The free world is vulnerable on several fronts. If our illiberal enemies did not know it before COVID-19, they surely do now. The virus that originated in China spread throughout the West as the CCP suppressed critical information about its origins and effects. The United Nations, charged with human rights and international solidarity, watched on as Western countries fell vulnerable to disease and economic devastation. The World Health Organisation praised the communist state for transparency despite the cover-up. Last week, a group of Republicans introduced a resolution calling for the US to withhold funding from the WHO until its director-general, Tedros Adhanom Ghebreyesus, steps down. They cited tweets from Tedros in January stating the coronavirus did not transmit between people and, as a consequence, there was no need for Western countries to introduce stronger border security measures. On both counts, the WHO advice was fatally wrong.
Earlier this year, Tedros told a Munich security conference that China had helped the world fight COVID-19 at a great cost to itself. He lashed out at critics, saying, “too much has been written and said about my praise for China”. When Tedros stops praising the CCP, we will stop writing about it. He could begin by telling the truth about the role the party played in covering up the origins of COVID-19 and silencing whistleblowers.
Last month, Tedros joined UN Secretary-General Antonio Guterres to launch a $2bn global humanitarian response plan. The plan is to direct funding to non-Western states even as Europe, the US and Australia face decades of debt and critical medical shortages. UN under-secretary-general for humanitarian affairs Mark Lowcock defended the decision, saying the UN’s vulnerable states were most in need.
The UN and WHO have failed to support the West at a time of crisis. The World Economic Forum has also given the CCP some relatively favourable coverage given its role in cultivating political conditions that allowed COVID-19 to spread from a Chinese virus to a global pandemic. It has suggested that China could increase its global influence in the wake of devastation. WEF digital editor John Letzing wrote late last month: “China may have won a certain amount of bragging rights” for its COVID-19 response and could assume a global leadership role.

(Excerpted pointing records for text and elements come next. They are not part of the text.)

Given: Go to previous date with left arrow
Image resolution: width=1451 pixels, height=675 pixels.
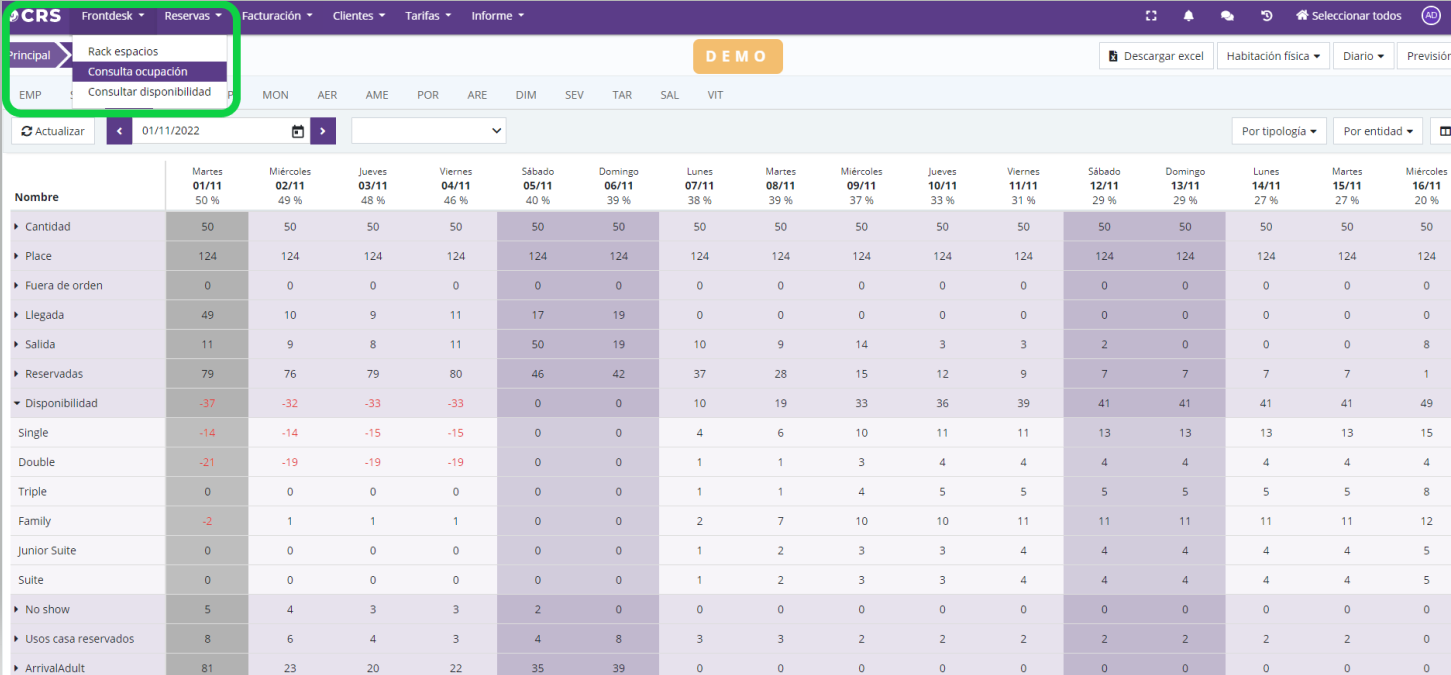Looking at the screenshot, I should click(119, 131).
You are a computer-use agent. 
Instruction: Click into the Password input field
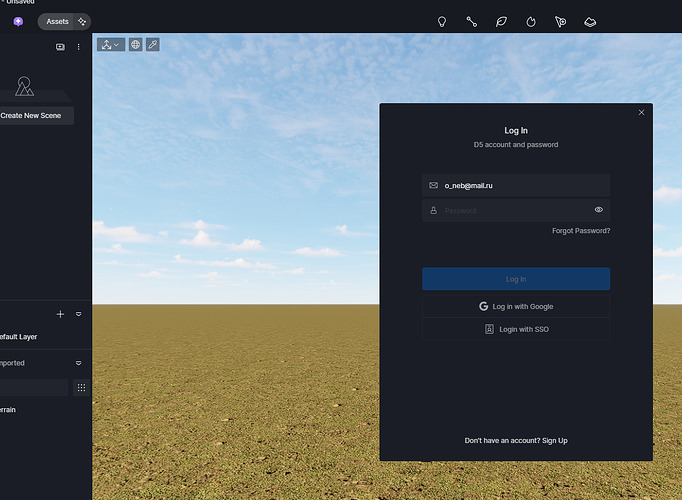(510, 210)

Despite the outbreak of Sinophilia among globalists, the CCP has strained international relations further by shipping faulty medical supplies to countries already ravaged by COVID-19. Spain reported faulty virus test kits and sent them back. The Netherlands has recalled 600,000 face masks from China after finding they had defective filters. The ABC reported that Australian border forces had seized about 800,000 goods from China that were sold as personal protective products.
Nations will rebuild from the COVID-19 pandemic. But the free world’s illiberal enemies are betting economic ruin will lay waste to the West. The path we choose to recovery will decide the future of liberty. We cannot afford to be complacent.